Histo-Couch Rezension vonJul 2017

Als die grauen Busse kamen

1926 lernen sich Richard und Paula an der Hamburger Universität kennen. Beide studieren Medizin, wenn auch nicht im gleichen Semester. Richard als Sohn einer gut situierten Handwerkerfamilie wird von vielen Kommilitonen als nicht ebenbürtig angesehen. Die hübsche Paula dagegen, als Tochter eines renommierten Psychiaters, kommt zwar aus der richtigen Familie, hat aber als Frau mit vielen Vorurteilen zu kämpfen. Die beiden merken bald, dass sie offenbar füreinander gemacht sind.

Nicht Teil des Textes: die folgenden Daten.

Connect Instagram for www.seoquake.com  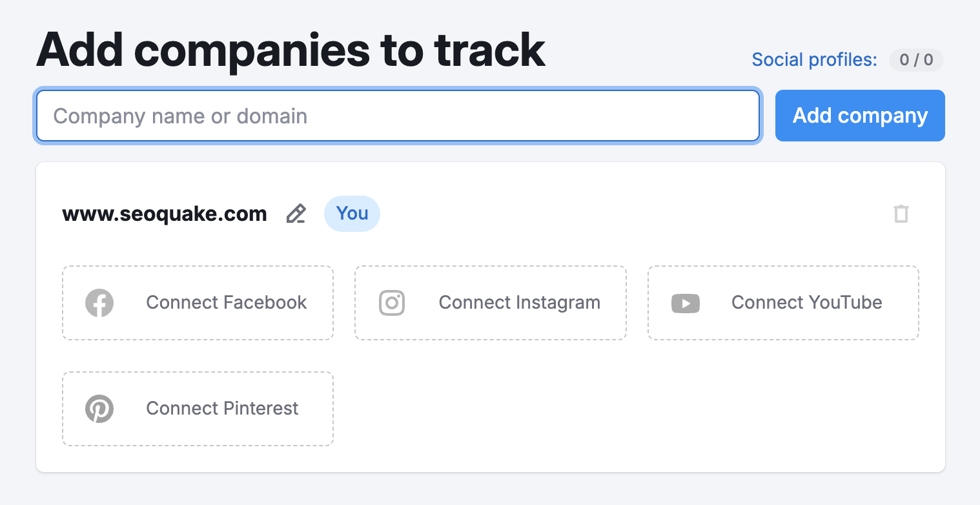click(490, 302)
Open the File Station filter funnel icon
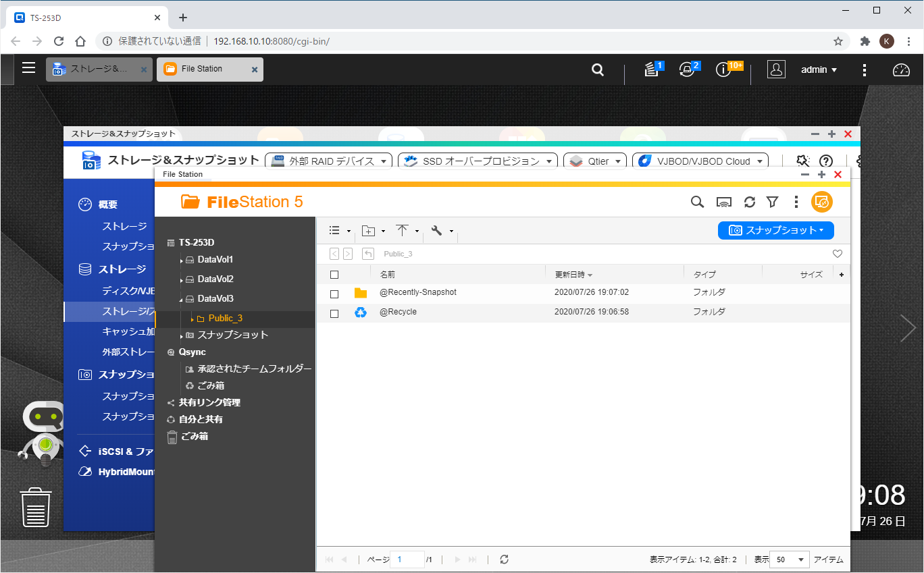 (x=773, y=202)
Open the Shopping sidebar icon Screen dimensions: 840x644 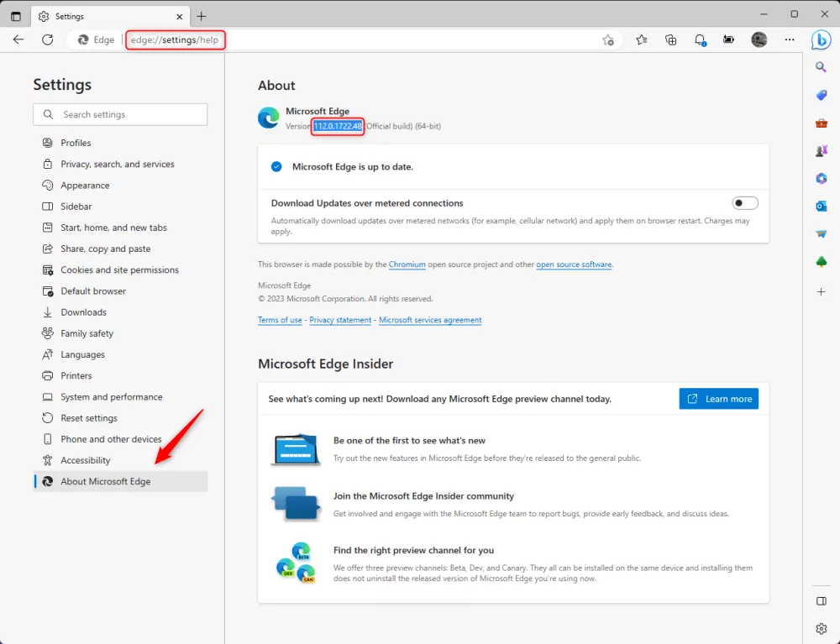(821, 95)
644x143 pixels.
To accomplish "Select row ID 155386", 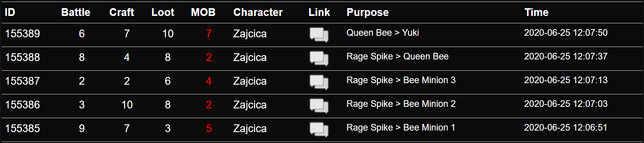I will pos(23,105).
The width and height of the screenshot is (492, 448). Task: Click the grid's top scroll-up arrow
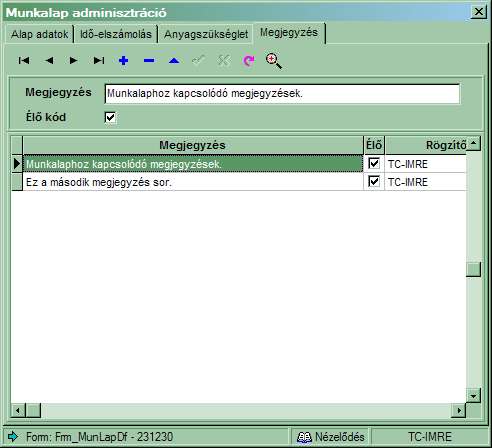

Sie lieben sich, sie heiraten, und Richard kann seinen Traum verwirklichen, als Arzt in der Psychiatrie zu arbeiten. Der grausame Tod seines Bruders, der schwer traumatisiert die Schlacht vor Verdun überlebte und dann in einer psychiatrischen Klinik mit folterähnlichen Behandlungsmethoden gequält wurde, hat Richards Berufswahl und seine gesamte Sicht auf die Welt und die Politik beeinflusst. In Paula findet er nicht nur eine geliebte Frau sondern auch eine gleichgesinnte Kollegin. Allerdings bleibt Paula die Möglichkeit verwehrt, ebenfalls in der Psychiatrie zu arbeiten. Als Frau ist sie dort nicht erwünscht. So arbeitet sie bis zur Geburt ihrer Zwillinge in einem Kinderkrankenhaus. Dann aber ändert sich ihr ganzes Leben, denn ihr Sohn Georg wird taub geboren. Richard und Paula setzen alles daran, ihren Sohn bestmöglich zu fördern.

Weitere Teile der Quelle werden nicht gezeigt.